### [Given text]
--------
Re: Plugin confused

[Date Prev][Date Next][Thread Prev][Thread Next][Date Index][Thread Index]

 



On Mon, Nov 15, 2010 at 10:11 PM, Paul Davis <paul@xxxxxxxxxxxxxxxxxxxxx> wrote:
> On Mon, Nov 15, 2010 at 4:55 PM, Julien Claassen <julien@xxxxxxxx> wrote:
>> Hello Chip!
>>  I think there is the Vamps system. I don't know, what these plugins were
>> developed for. I know, that there are problems for finer speech processing.
>
> VAMP is not a realtime plugin API. Its designed for things that need
> to do at least 1 pass over the data before deciding what to do.

Not necessarily.  Vamp plugins can be causal, i.e. returning values as
they receive the input -- though at the moment there's no standard way
for hosts to find out whether a plugin is causal or not.  However,
it's true that they are never "real-time safe".
--------
### [Task to carry out]
Decide whether each statement agrees with the mailing-list post, answering yes or no and quoting the deciding words: 1. Paul Davis writes that VAMP is not a realtime plugin API. 2. According to the post, hosts have a standard way to find out whether a Vamp plugin is causal. 3. The post states that Vamp plugins are never "real-time safe". The material that comes next is not needed here.

### [Information shown]
--------
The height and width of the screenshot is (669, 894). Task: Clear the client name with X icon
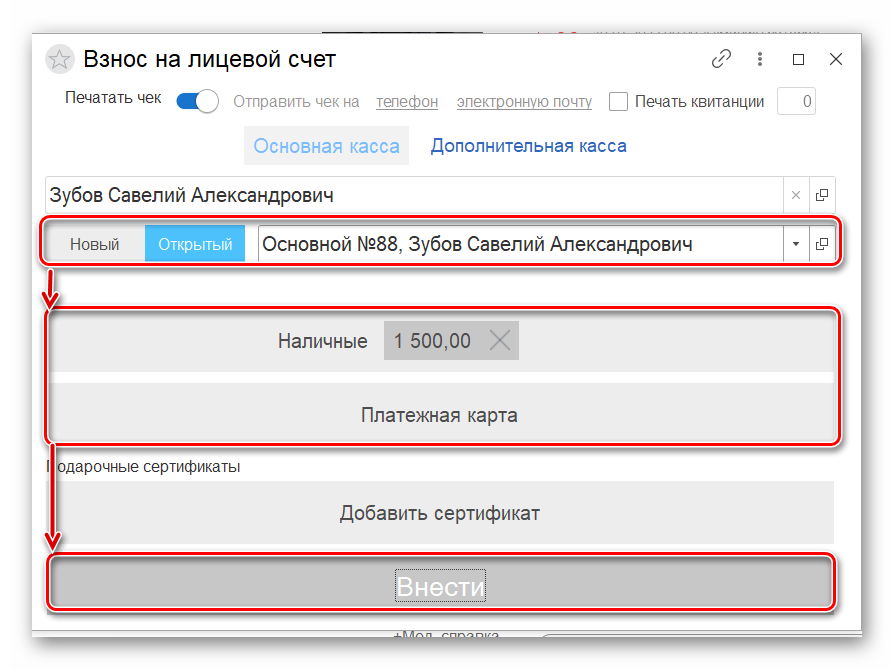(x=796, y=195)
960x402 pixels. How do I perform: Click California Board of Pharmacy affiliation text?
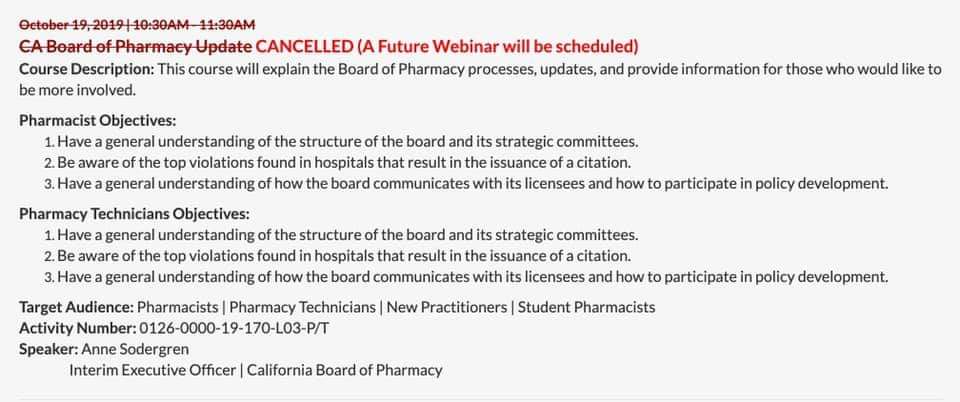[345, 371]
--------
### [Correct result]
1. Yes: "VAMP is not a realtime plugin API."
2. No: "at the moment there's no standard way for hosts to find out whether a plugin is causal or not"
3. Yes: "it's true that they are never "real-time safe""